Exercise requirements ::
Reproduce, exactly and only, the lines of the data that follows from the one containing "Viewport: 608px width, 529px height." down to the one containing "Where should I", without pictures.

══ Data for this task ══

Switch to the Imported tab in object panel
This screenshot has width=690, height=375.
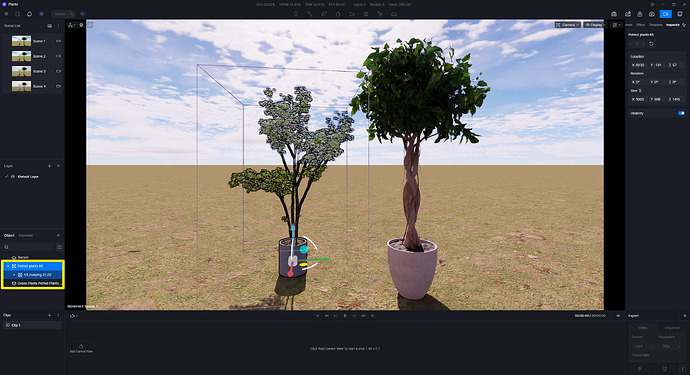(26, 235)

═══
══ Data for this task ══

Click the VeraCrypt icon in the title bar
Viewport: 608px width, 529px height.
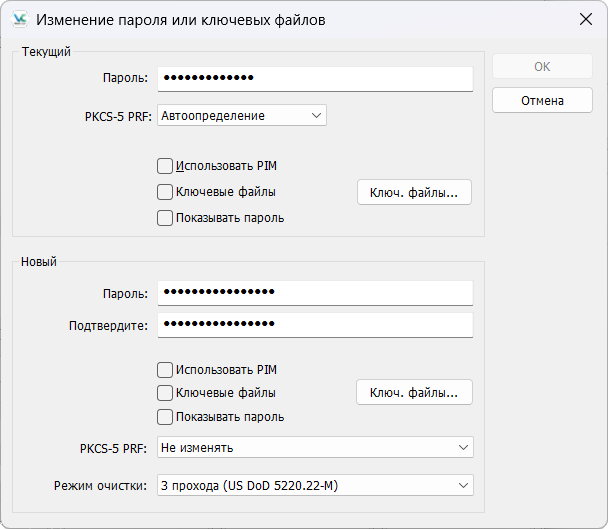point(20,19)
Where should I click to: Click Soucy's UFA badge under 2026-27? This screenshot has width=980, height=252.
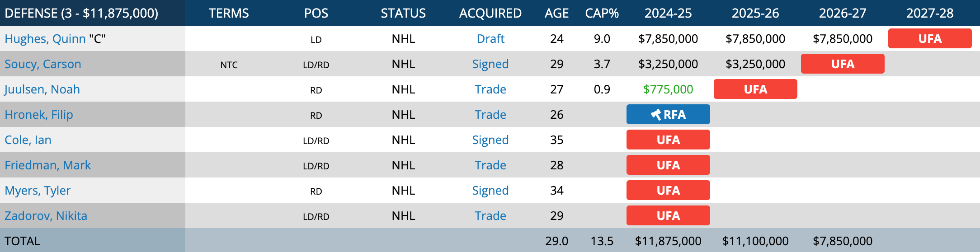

═══
══ Data for this task ══

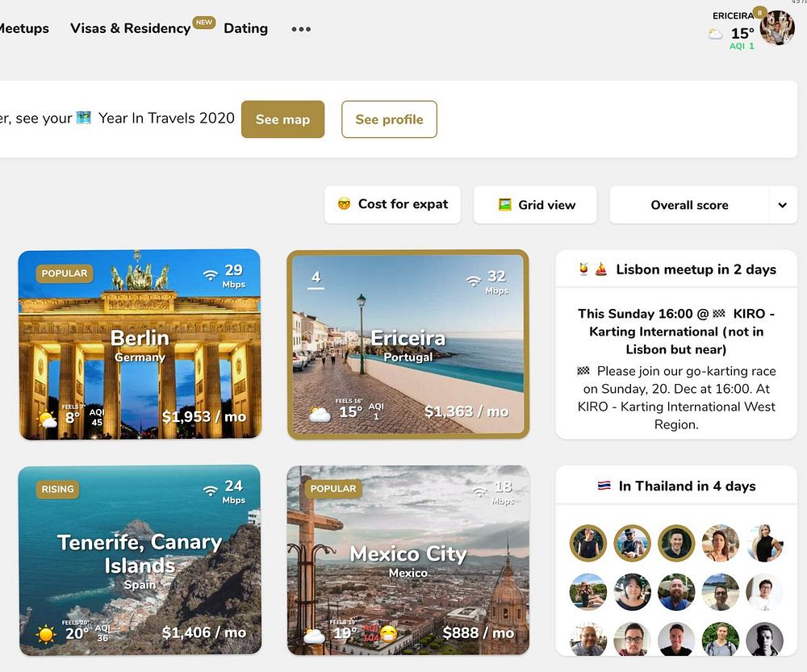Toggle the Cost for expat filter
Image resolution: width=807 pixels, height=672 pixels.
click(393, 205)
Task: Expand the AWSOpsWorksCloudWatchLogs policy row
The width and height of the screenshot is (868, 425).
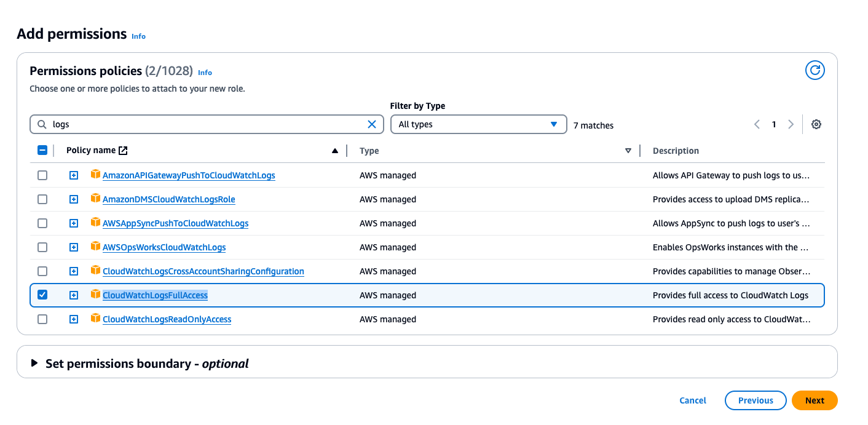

═══

Answer box ::
Viewport: 608px width, 529px height.
point(20,19)
Where should I click to: Click Soucy's UFA badge under 2026-27? This screenshot has width=980, height=252.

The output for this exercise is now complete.